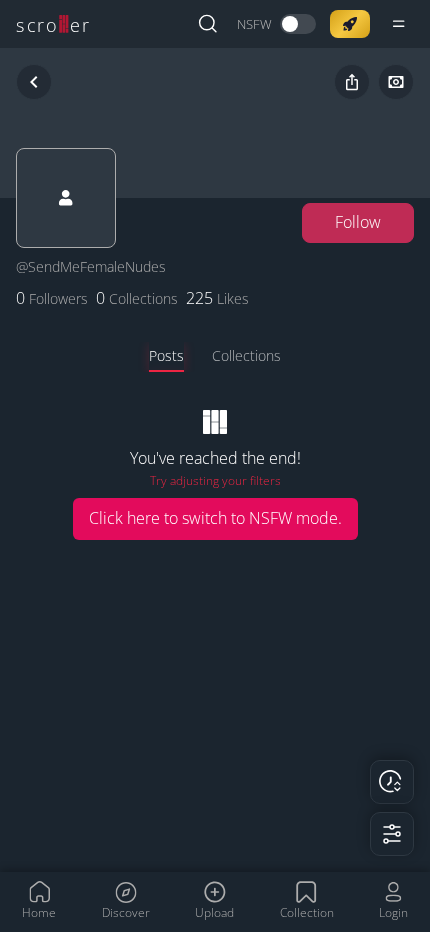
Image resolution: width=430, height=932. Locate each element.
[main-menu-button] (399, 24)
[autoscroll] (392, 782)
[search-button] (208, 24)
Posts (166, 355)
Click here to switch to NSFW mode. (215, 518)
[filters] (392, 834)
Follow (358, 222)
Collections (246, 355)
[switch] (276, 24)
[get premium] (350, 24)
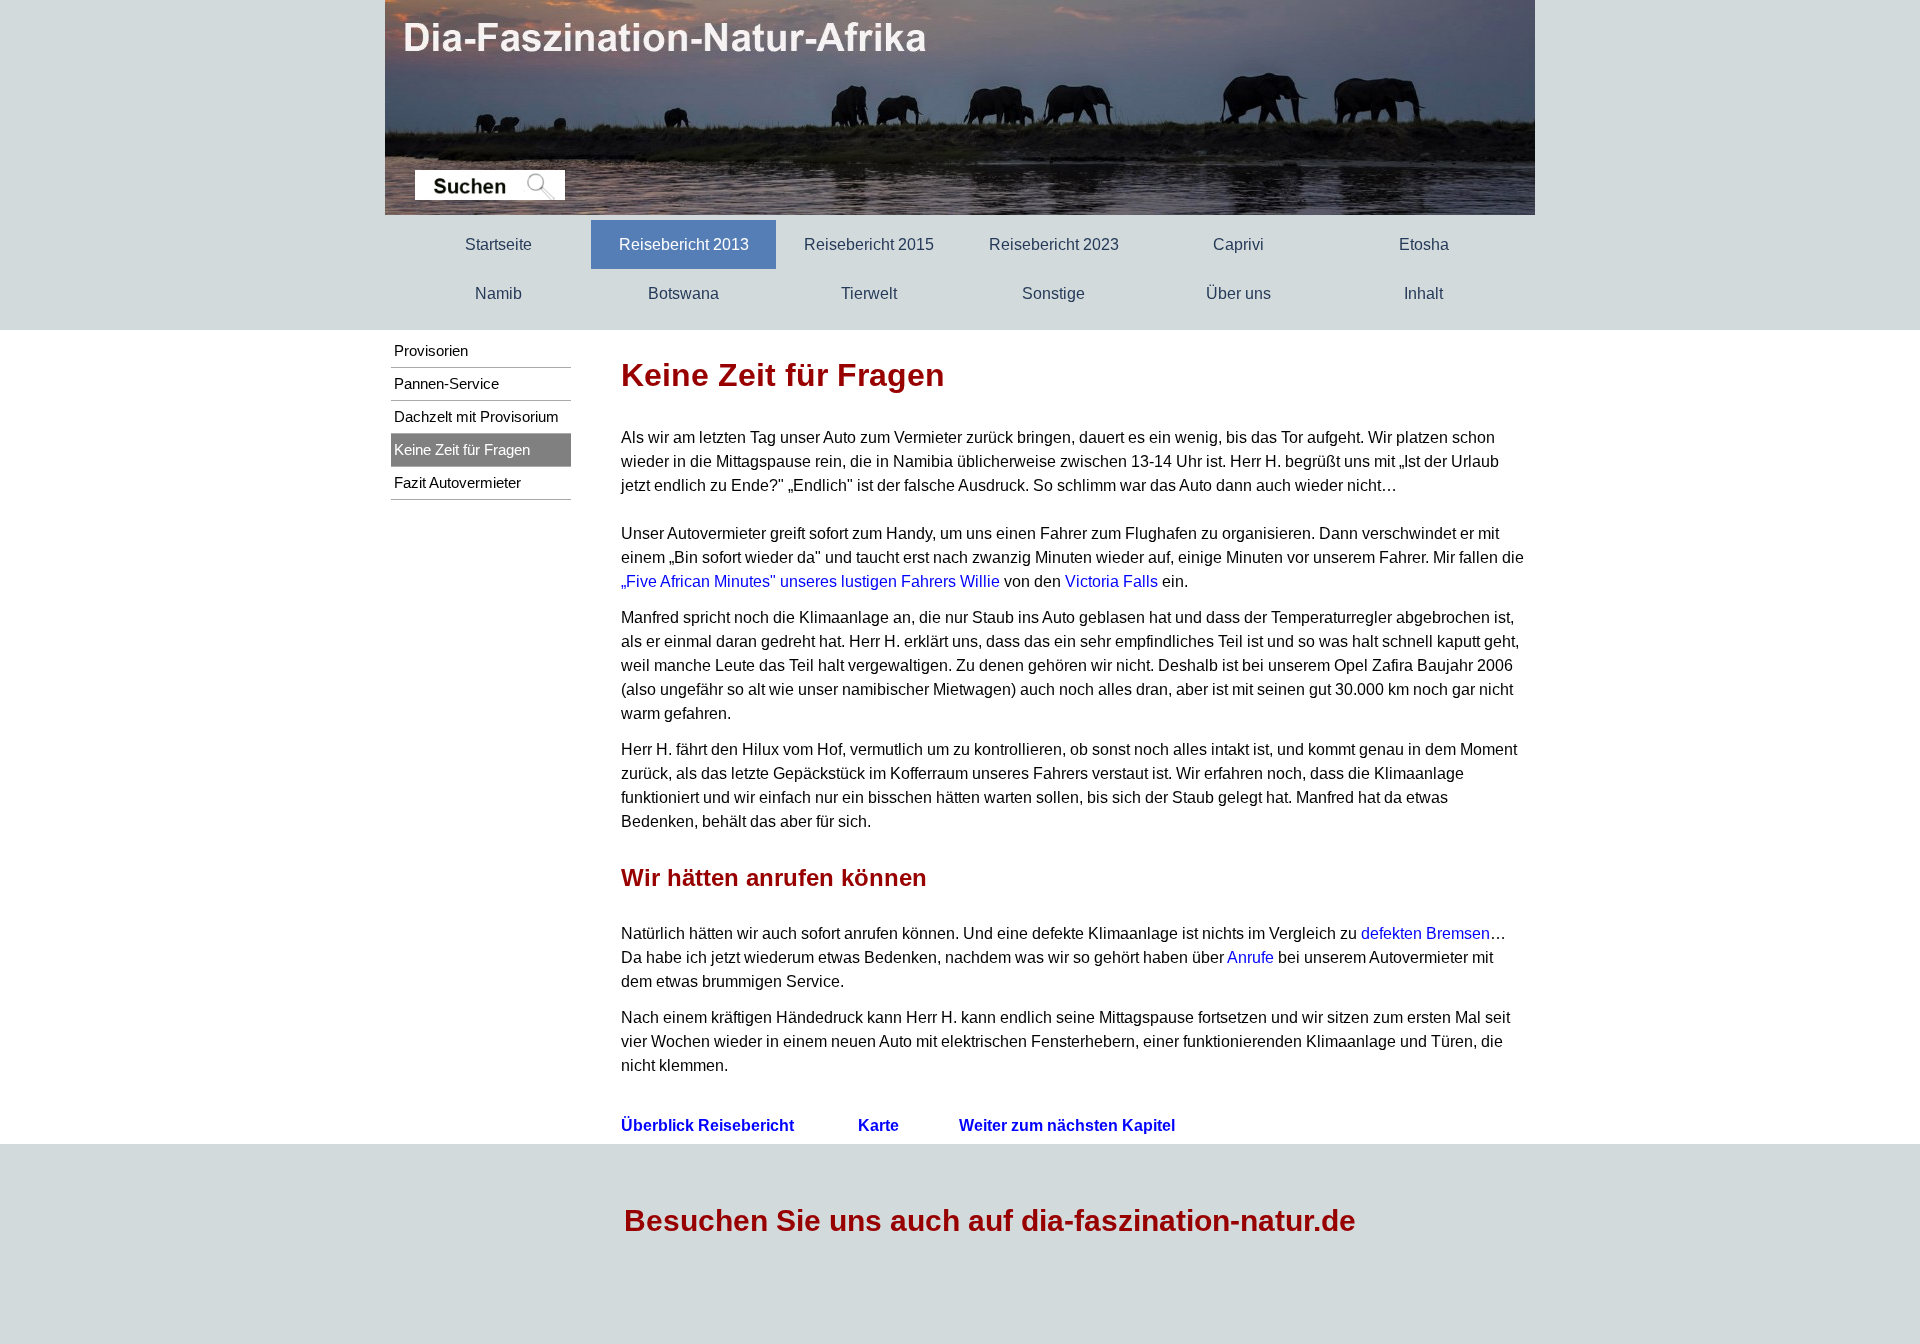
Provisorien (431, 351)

- - - -

• _Exercise goal_:
Leaving images out, please output every line of the data exactly.

• _Reply to the task_:
Image resolution: width=430, height=932. Locate each element.
[main-menu-button] (399, 24)
[autoscroll] (392, 782)
[search-button] (208, 24)
Posts (166, 355)
Click here to switch to NSFW mode. (215, 518)
[filters] (392, 834)
Follow (358, 222)
Collections (246, 355)
[switch] (276, 24)
[get premium] (350, 24)
Provisorien (431, 351)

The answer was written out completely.